SOURCE EXTRACT —

<<<<

DuckDB
The free and open source column based OLAP embedded database. Single exe with no dependencies and blazing fast. https://duckdb.org/
Cookbook Recipes
Baby Names - SSA database
Social Security Administration's baby names database
In this cookbook recipe, you will:
- Download the full
babynames_yobdata from the Social Security Administration website. - ingest all the CSV files at once using DuckDB.
- Create and populate rank and popularity for each year/sex combination.
- See how to export the data to popular file formats CSV and parquet
- See a few analyses queries
- See the data in action in a R Shiny app and a basic html page using an API
0. Prerequisites - Install DuckDB
If you don't already have DuckDB installed, see the How to install DuckDB page.
1. Download the Data Set
Download the names.zip file from catalog.data.gov website
I saved mine into C:\DuckDB\babynames\. Just change line 12 below if you save it elsewhere.
2. Ingest all the files into a single table at once using DuckDB
Since none of the text files have headers, we are explicitly creating the headers. The reserved word filename extracts the file name as a column with that same name. In our case we only want the 4-digit year part of the name, so we use regexp_extract to get just that part. I am using abbreviated names cnt for count and later rnk for rank to avoid the use of keywords in the column names.
-- DROP TABLE IF EXISTS babynames;
-- Ingest SSA baby names, compute rank & popularity index
CREATE TABLE babynames AS
SELECT
name
, sex
, cnt
, regexp_extract(filename, 'yob([0-9]{4})', 1)::INT AS year
FROM read_csv(
'C:/DuckDB/babynames/yob*.txt'
, columns = { 'name': 'VARCHAR'
, 'sex': 'VARCHAR'
, 'cnt': 'INT'
}
, header = FALSE
, delim = ','
, auto_detect = FALSE
, filename = TRUE
)
;
3. Create and populate rank and popularity for each year/sex combination.

>>>>

PROMPT — In the baby names recipe, which function pulls the four-digit year out of each file name? Please keep the answer short. The listing that comes next is separate material from the baby names recipe.

INFORMATION SHOWN —
<<<<

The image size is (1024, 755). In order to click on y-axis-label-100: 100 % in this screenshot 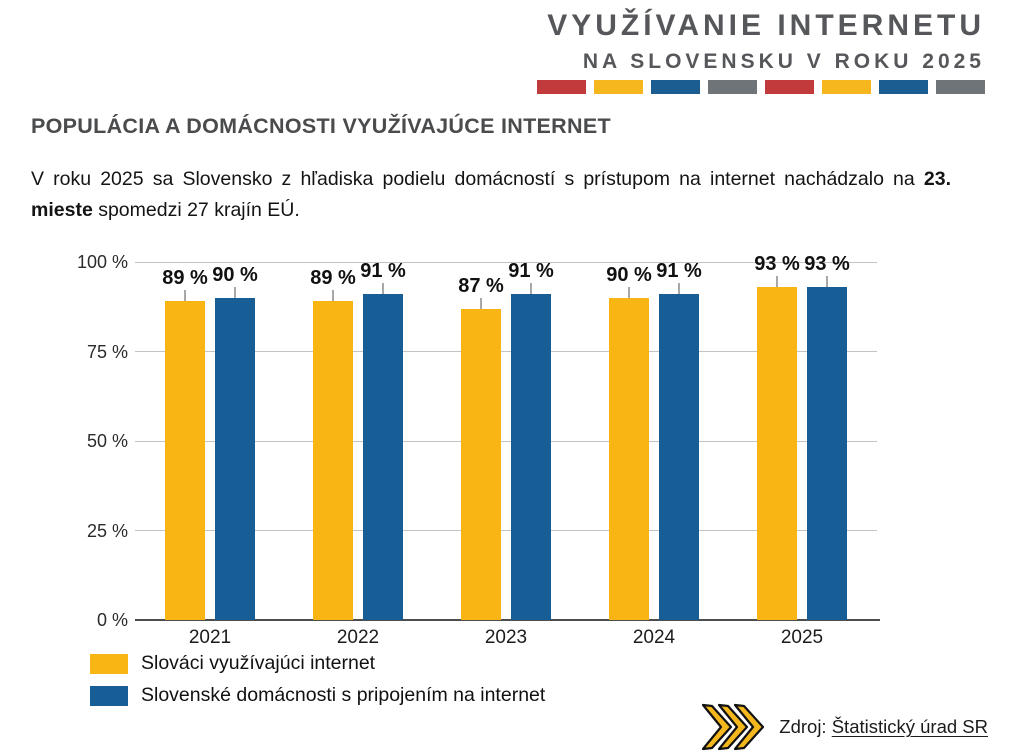, I will do `click(102, 262)`.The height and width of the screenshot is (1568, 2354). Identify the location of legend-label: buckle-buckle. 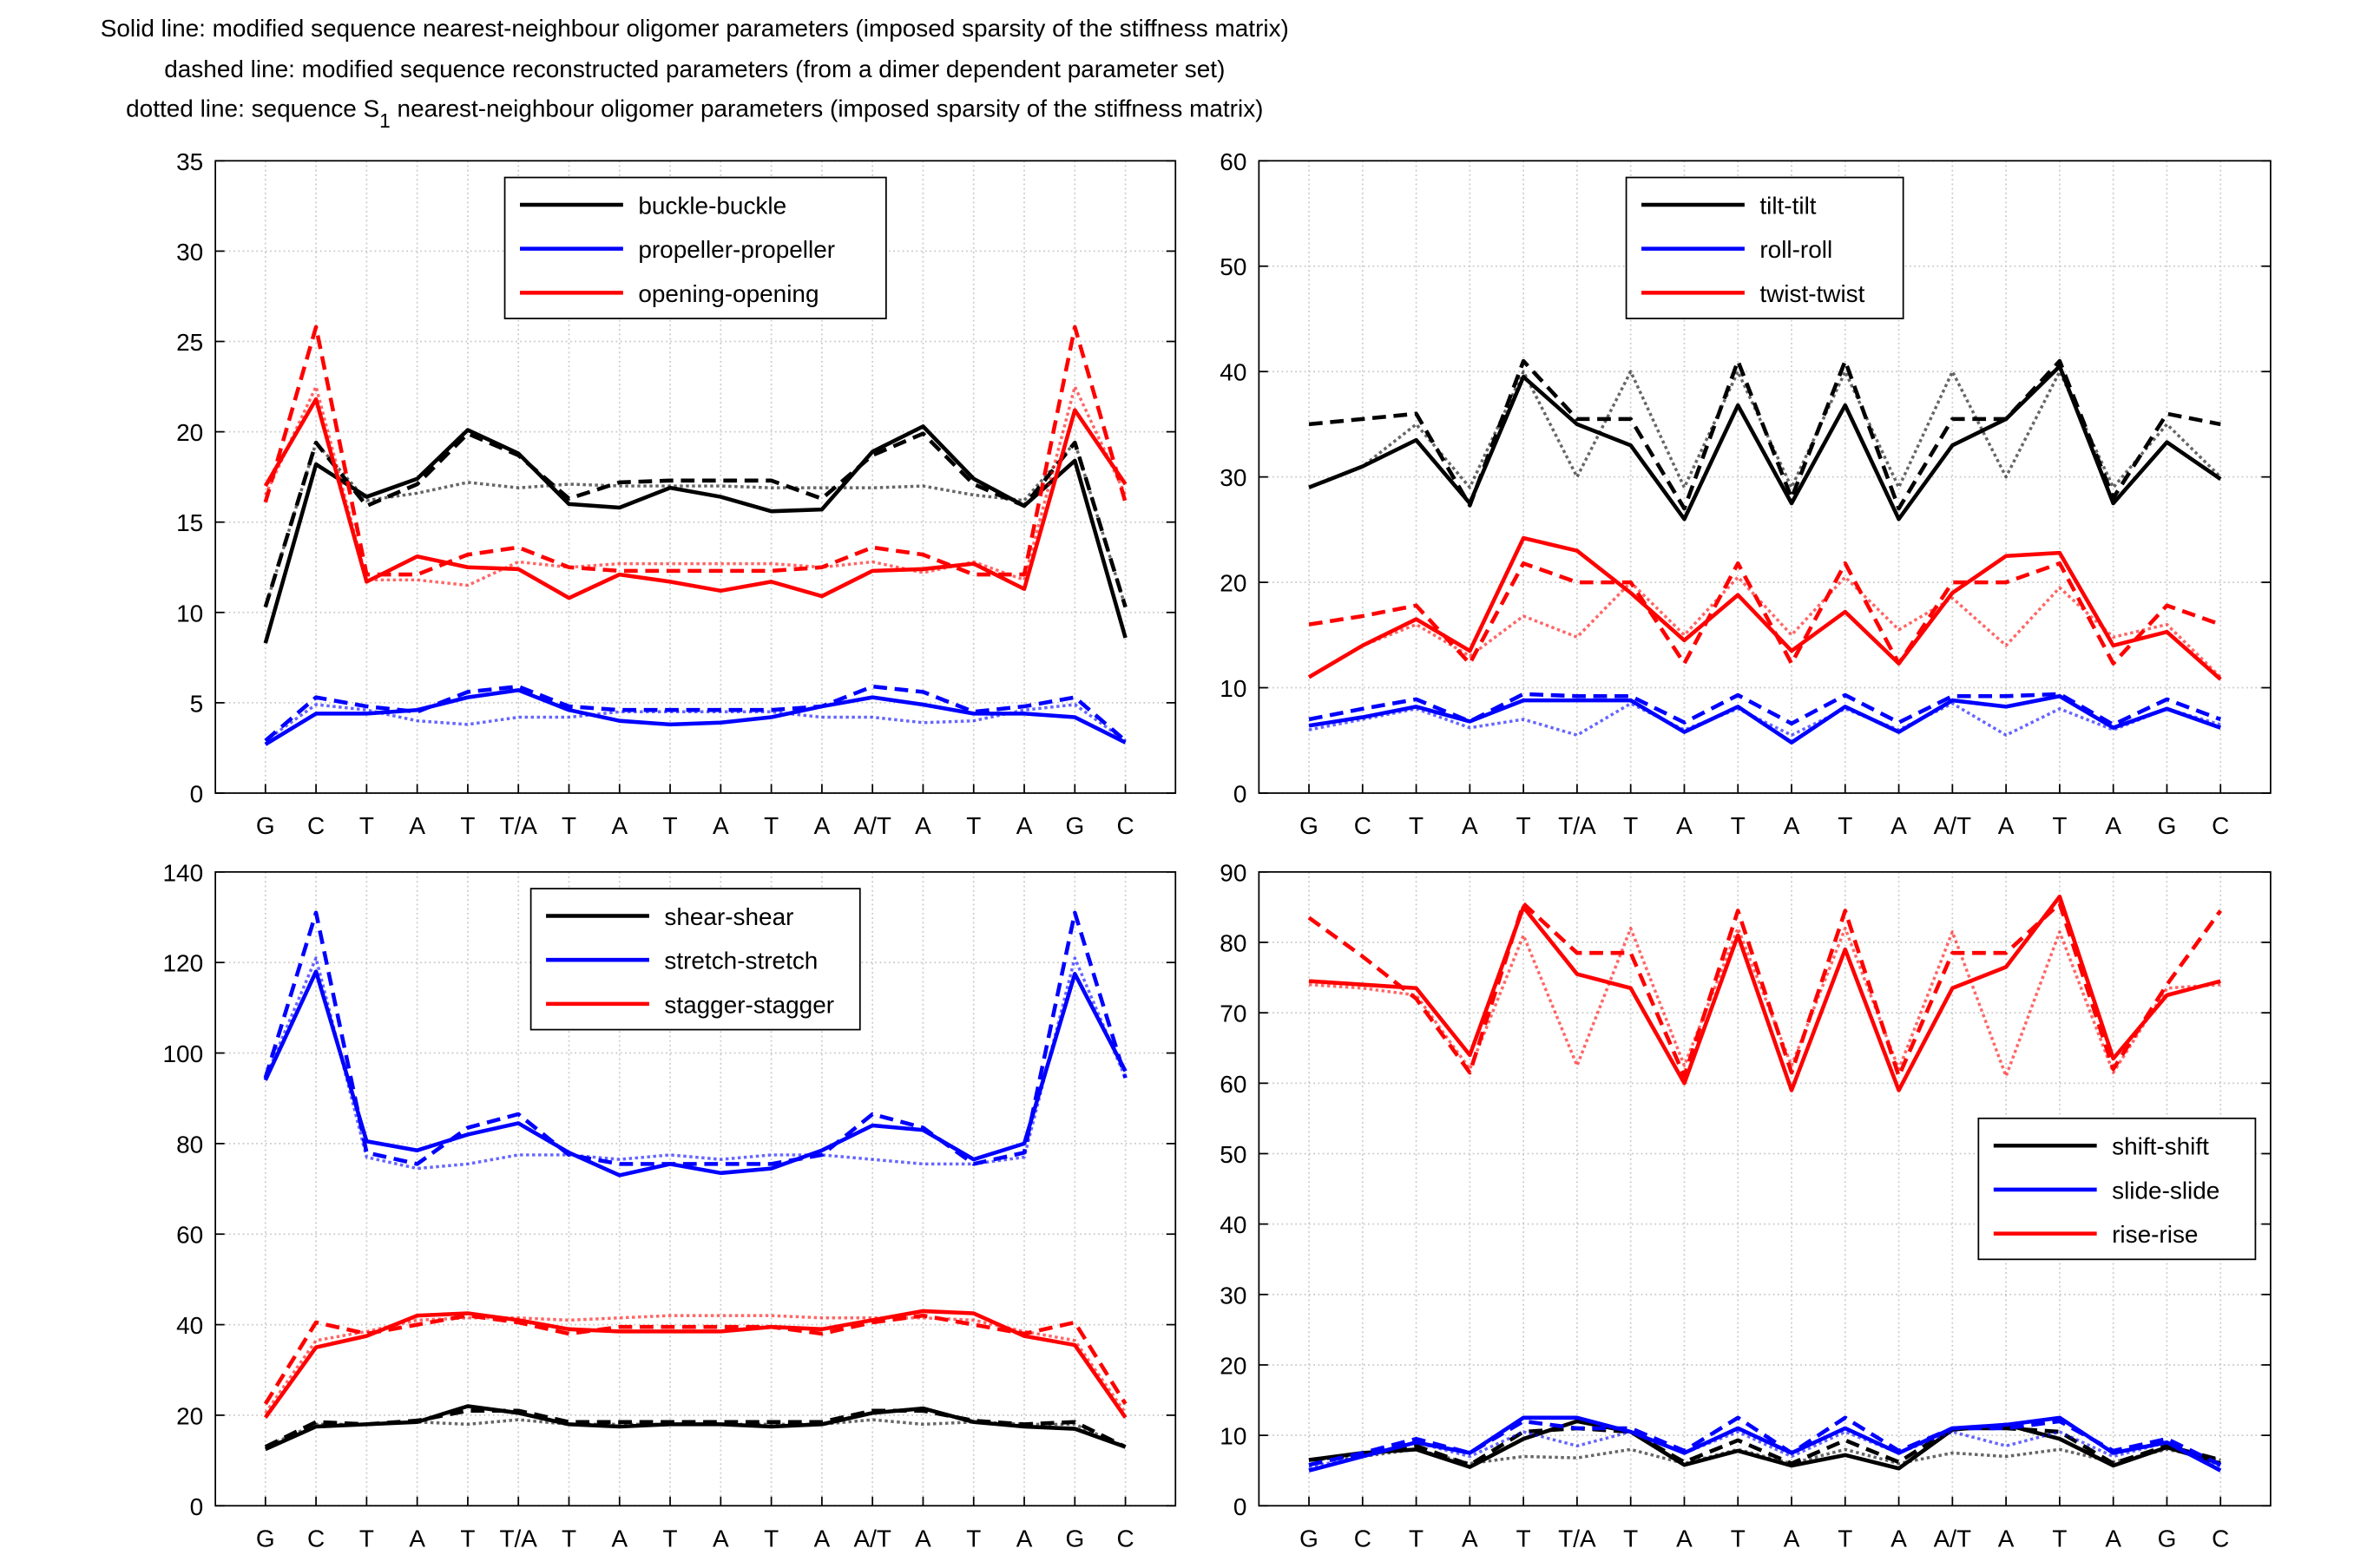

>>>>

RESPONSE TO THIS TASK — regexp_extract